- **Problems and tasks**:
a - In the demangler library description below, list every heading from "Demangler" onward, in the order they appear.
b - According to the demangler library description below, what command builds the library with the debug flag enabled?
c - Pick up the demangler library description below after its last sentence and continue it.
Passage shown Block Start
/demangler

Haskell library for (C++) symbol name demangling

Primary LanguageHaskellOtherNOASSERTION

Demangler

This is a demangler for “mangled” source code names. A “mangled” name is an encoded form of a function or other symbol that includes additional information (types, template arguments, etc.) and possibly also compression, such that the result is smaller and is entirely comprised of characters that are valiod for a simple identifier (alphanumeric characters and underscores).

C++ is the pre-emininent source of mangled names, although other languages perform mangling as well.

Normal usage of this library will return the original demangled form if the demangling fails (usually because of incompleteness in this parser). There are occasional scenarios where the conversion to the string format is incomplete: these will generate obviously bad output… let us know what the right output is and we’ll fix it!

Details

General Implementation

This library is intended to be used when processing compiled code that contains mangled names (e.g. LLVM bitcode, ELF symbol tables, etc.). When processing compiled code, it is not uncommon to encounter upwards of 10-15 thousand mangled symbols, all of which may need to be demangled. To support the primary goals of performance and tight memory footprint, this library uses a Context that is essentially a state threaded through the demangling process to normalize (i.e. use sharing) textual information. There are two primary entry points: one that demangles a single string and internally creates and discards a Context for that single demangling, and one that allows the re-use of a Context, which is updated as each name is demangled.

The demangling process is designed to never fail or throw exceptions: if a name cannot be demangled it is assumed to be an unmangled name (or garbage) and the original, unmangled form is returned. It is also possible to build this library with the debug flag enabled ($ cabal configure -fdebug). In the debug mode, the library will panic on unrecognized parse scenarios or unimplemented string output forms. The panic provides additional information to help fix this issue, but is obviously a sub-optimal result for production code, so please only use the debug mode in appropriate scenarios.
Passage shown Block End
Listed records Block Start
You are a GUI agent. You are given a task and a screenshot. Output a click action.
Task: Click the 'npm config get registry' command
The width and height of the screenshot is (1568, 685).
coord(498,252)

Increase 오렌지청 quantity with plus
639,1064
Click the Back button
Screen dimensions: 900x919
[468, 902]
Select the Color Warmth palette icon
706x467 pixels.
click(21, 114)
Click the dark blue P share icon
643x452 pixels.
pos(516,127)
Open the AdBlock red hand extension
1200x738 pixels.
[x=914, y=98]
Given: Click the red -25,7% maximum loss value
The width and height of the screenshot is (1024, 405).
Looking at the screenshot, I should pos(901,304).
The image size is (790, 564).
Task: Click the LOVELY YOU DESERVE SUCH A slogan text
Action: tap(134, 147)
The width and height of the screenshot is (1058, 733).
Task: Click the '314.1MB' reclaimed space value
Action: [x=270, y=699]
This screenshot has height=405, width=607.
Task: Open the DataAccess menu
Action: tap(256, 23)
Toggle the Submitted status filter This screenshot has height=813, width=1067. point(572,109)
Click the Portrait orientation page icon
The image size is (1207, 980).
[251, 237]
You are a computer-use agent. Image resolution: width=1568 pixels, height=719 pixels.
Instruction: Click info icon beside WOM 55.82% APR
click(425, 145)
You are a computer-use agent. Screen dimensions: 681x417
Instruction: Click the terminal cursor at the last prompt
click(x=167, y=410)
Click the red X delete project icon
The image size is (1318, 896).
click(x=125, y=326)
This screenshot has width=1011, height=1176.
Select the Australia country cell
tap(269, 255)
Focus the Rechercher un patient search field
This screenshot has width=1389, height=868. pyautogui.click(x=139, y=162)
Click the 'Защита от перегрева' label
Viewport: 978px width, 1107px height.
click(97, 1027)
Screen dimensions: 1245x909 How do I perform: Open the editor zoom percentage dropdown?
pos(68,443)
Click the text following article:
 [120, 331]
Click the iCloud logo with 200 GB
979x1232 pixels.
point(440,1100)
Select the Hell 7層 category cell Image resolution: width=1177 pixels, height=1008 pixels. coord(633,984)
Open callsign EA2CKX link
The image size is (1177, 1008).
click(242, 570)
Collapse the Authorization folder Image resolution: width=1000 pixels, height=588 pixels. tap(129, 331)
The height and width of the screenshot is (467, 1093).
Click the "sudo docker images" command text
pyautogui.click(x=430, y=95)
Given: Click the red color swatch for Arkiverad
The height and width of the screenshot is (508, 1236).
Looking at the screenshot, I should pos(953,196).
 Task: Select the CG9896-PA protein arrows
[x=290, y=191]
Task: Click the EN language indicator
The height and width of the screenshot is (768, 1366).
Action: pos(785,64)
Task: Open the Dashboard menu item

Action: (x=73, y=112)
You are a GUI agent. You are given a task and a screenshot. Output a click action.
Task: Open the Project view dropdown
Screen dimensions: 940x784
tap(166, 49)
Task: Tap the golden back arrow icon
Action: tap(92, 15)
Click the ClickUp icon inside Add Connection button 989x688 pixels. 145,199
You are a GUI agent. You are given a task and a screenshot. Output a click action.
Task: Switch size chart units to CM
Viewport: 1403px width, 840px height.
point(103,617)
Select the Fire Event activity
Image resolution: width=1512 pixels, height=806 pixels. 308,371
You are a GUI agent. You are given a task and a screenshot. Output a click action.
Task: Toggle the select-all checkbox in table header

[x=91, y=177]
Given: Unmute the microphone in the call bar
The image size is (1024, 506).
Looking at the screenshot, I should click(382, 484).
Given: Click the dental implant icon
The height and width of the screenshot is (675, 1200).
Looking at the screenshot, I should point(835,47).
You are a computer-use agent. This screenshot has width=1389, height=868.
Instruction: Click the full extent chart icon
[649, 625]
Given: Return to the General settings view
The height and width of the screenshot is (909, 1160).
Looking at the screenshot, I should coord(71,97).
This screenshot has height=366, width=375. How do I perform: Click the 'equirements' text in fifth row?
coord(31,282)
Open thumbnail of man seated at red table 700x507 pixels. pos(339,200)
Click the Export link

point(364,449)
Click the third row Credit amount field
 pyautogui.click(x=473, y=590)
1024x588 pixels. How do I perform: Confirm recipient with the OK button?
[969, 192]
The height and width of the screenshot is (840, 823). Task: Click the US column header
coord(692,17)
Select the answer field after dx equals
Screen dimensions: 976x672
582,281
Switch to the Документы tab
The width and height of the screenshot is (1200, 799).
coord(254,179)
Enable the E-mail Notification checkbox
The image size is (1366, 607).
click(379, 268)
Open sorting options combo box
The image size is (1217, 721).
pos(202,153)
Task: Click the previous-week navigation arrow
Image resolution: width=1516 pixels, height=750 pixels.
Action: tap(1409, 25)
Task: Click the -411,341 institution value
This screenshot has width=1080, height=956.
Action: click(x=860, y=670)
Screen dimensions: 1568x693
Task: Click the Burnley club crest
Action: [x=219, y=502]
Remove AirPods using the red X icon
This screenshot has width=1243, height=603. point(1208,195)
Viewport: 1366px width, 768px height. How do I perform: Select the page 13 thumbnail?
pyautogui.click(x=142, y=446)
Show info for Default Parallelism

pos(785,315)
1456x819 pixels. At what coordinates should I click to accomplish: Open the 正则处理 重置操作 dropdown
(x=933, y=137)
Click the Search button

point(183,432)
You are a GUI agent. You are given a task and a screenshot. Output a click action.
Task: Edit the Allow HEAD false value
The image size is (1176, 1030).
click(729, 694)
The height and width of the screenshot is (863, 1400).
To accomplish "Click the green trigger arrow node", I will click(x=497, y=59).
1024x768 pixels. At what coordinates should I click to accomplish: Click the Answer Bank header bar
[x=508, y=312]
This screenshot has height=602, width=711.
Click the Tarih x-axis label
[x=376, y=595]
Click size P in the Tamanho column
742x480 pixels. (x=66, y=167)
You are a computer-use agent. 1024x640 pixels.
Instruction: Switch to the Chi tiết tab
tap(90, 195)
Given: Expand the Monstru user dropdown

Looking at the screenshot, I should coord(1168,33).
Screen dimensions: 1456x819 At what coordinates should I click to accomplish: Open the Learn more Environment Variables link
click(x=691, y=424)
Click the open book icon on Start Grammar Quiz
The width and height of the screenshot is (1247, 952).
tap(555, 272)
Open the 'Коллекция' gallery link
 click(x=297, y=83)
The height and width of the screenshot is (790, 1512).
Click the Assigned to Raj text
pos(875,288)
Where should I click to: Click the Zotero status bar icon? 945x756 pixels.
Listed records Block End
- **Answers per task**:
a -
Demangler
Details
General Implementation

b - $ cabal configure -fdebug

c -
C++

C++ mangling is a twisted and ill-documented process, primarily documented at https://itanium-cxx-abi.github.io/cxx-abi/abi.html#mangling). There are lots of special considerations (e.g. expressions can be template arguments that must be mangled, thread-local data and guard variables are encoded), as well as relations to C++ syntax (e.g. nested template args require a space between closing ‘>’ characters). This library is NOT YET a complete implementation: there are mangled forms that are not correctly parsed and/or printed; expect updates as these are encountered and needed (and patches are welcome).

Other options

This is not the only Haskell demangler library; there is at least one other one that is built on the Boomerang parsing library, which has the advantage in that it is bi-directional, but the disadvantage that it is slow and uses considerably more memory. These disadvantages become very significant when processing source code that contains 10K-15K+ mangled names, ergo this library is not bi-directional but it is oriented towards performance and memory utilization.

Usage

This is available as a library that can be used by other applications to demangle code, and also provides a demangle application that is the equivalent of the c++-filt application to demangle names provided on the command line or as standard input.

$ cabal run demangle _Znwm

The output of the demangling function(s) is an AST that represents the name in a semantically rich (but messy) manner. The “sayable” library (https://hackage.haskell.org/package/sayable) is used convert this AST to an actual rich string representation: there is a Sayable instance for each (AST_object, Context) tuple. The instances defined support the "diagnostic" saytag for obtaining some additional information during output; normally the "normal" saytag should be used.

putStrLn $ sez_ @"normal" $ demangle1 "_Znwm"

Bugs

Please use the issue tracker to notify us of any issues. There are certain to be some.